Il faut savoir qu'actuellement, le pays souffre du taux de natalité le plus bas du monde, très en deçà du seuil de renouvellement des générations, ce qui veut dire que si rien n'est fait, à terme, la population va vieillir et décliner inexorablement. Les raisons de cette situation dramatique ? Au lieu de créer des politiques de soutien des femmes qui sont devenues des mères de famille mais aussi des épouses qui travaillent, le gouvernement ne fait rien et attend des femmes qu'elles restent au foyer et qu'elles fassent des enfants uniquement. Ishihara pense d'ailleurs que les femmes sont inutiles une fois passé l'âge de s'occuper de leur progéniture. Cette idéologie patriarcale est en complète contradiction avec les aspirations des femmes d'aujourd'hui qui préfèrent mener une vie active que se soumettre à la vie monotone du foyer. Souvent plus sérieuses et plus volontaires que leurs collègues masculins, elles ont malgré les obstacles réussi à s'imposer dans les entreprises japonaises comme une force sur laquelle il faut compter.

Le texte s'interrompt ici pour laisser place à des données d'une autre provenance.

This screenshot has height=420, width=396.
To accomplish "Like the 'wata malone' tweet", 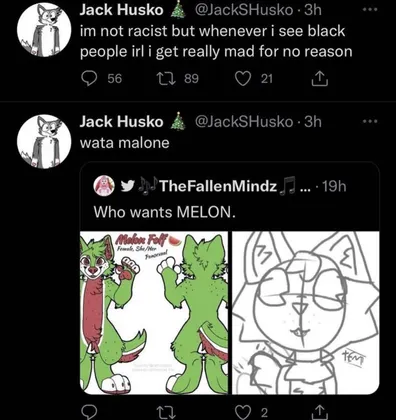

L'IDENTITÉ FÉMININE AU JAPON À L'HEURE DU MÂLE ABSENT
On peut aussi se demander pourquoi, alors que la majorité sexuelle au Japon est fixée à 13 ans, on continue de tout faire pour empêcher les filles de construire leur sexualité dès l'adolescence grâce notamment à certains shôjo ou josei parlant de façon réaliste de l'amour, des hommes et de la sexualité. L'autocensure pratiquée par les mangakas BL effacerait presque tout le caractère obscène des scènes, au profit d'une pornographie angélique presque asexuée que beaucoup de lectrices jugent pure et propre. Dans ce contexte pourquoi ne pas autoriser les BL contenant des scènes de sexe gommées aux plus de 15 ans ?
Pour l'instant ni l'Occident ni le Japon ne semblent prêts à l'accepter alors que les adolescents masculins profitent de mangas et d'anime ecchi certes censurés mais érotisant nettement le corps féminin. Les filles n'auraient apparemment pas le droit de fantasmer sur le corps masculin... Les plus conservateurs tentent alors de dissuader les mangaka de parler de la sexualité ou du rôle sociale des femmes.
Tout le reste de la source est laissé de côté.